多くの人は、常識の枠内で非常識を表現する。
校則を破ってみたり、ワルぶってみたり、多少強引に物事を押し進めてみたり、八つ当たりで暴力をふるってみたり。
しかし、それら多くの非常識は、常識的に許容出来るもの、台本通りの様であり、酷く断罪されることはない。
この作品の主人公は、破天荒、天才と思われがちだが、その実、単に常識的なだけなのである。
彼女は、自身の常識を、私達にとって常識の枠外にある手段で実現させる。
多くの場面で、彼女はただの被害者ではあるが、私達が普通は泣き寝入りする場面でも、きっちりと公平な結果を導く為に、その都度、最低限にして十分な手段を取っているに過ぎない。

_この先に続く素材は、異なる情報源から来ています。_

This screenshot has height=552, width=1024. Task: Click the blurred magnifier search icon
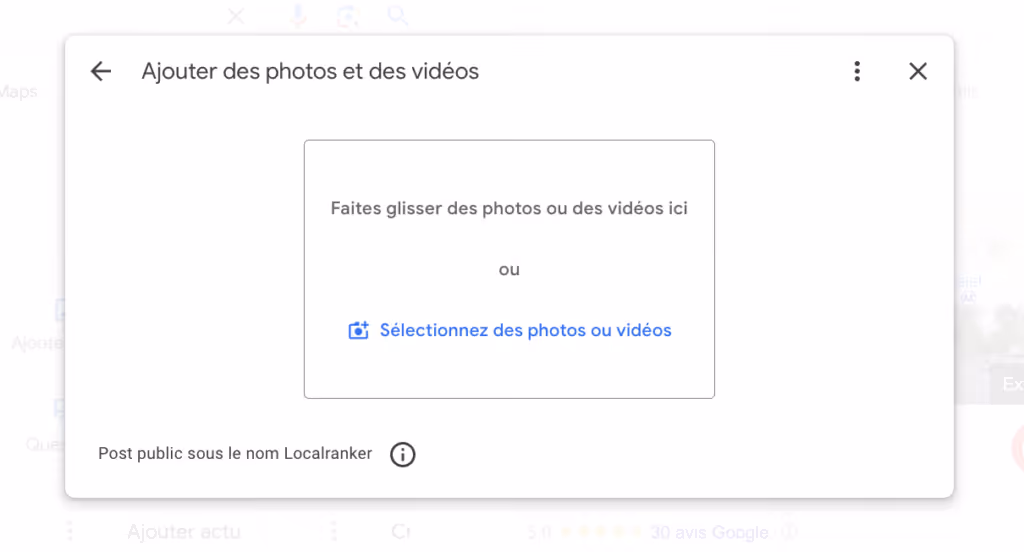(x=397, y=16)
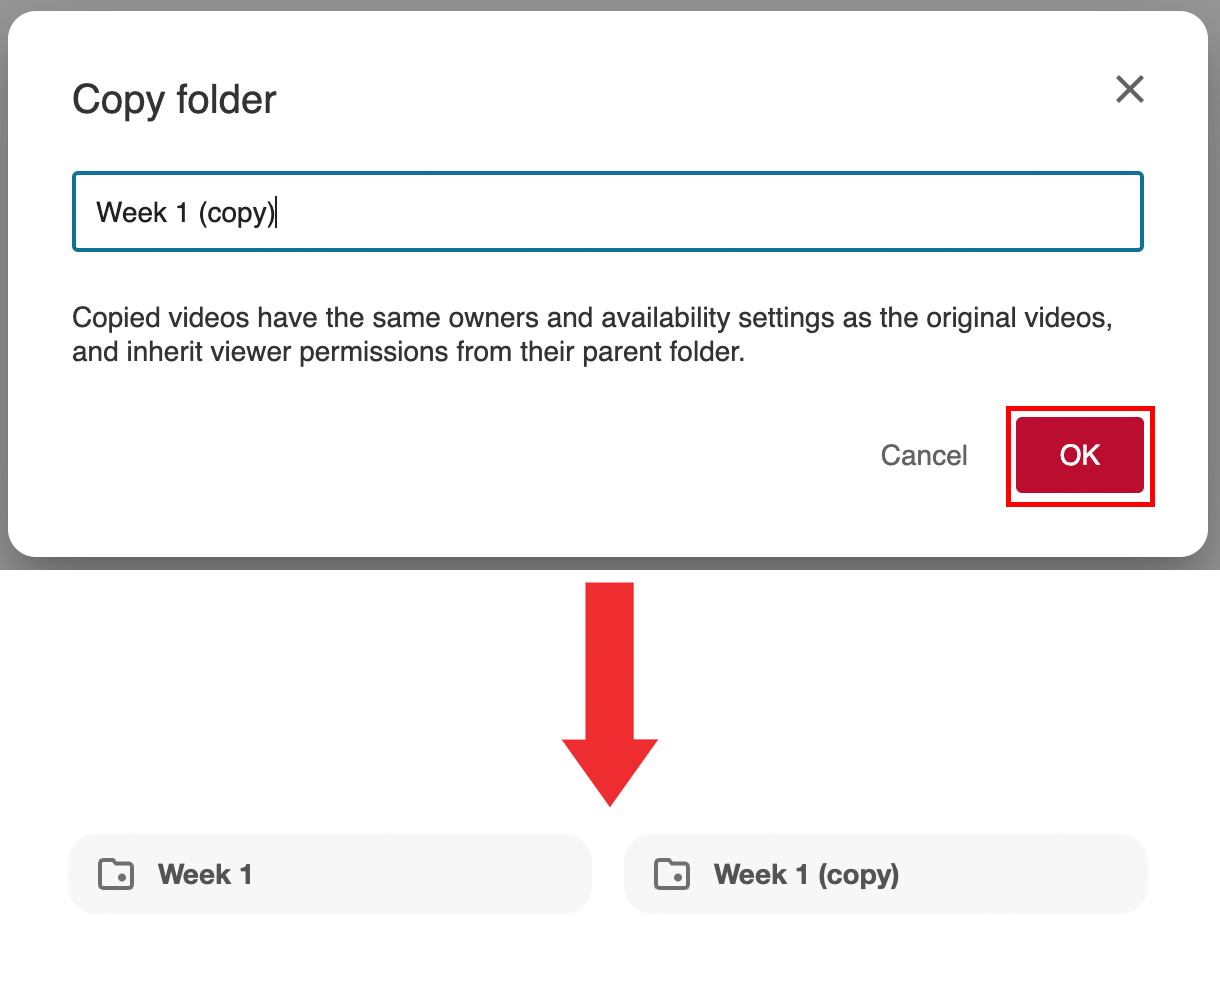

彼女の行動に反感を抱く人は、とても常識的で、社会性の高い人達なのであろう。
彼女は、破天荒でも、特別な天才でもなく、18歳までに普通身につけるべき偏見のコレクションを持ち合わせていないだけである。
作品中に、小説家になる方法が描かれているが、彼女にとっては極めて最低限の日常であり、多くの登場人物や読者は気づけていないのかもしれない。
もし貴方がこの作品を読むのであれば、主人公を、天才、破天荒と誇張するでもなく、只の読書好きな女の子として理解してあげて欲しい。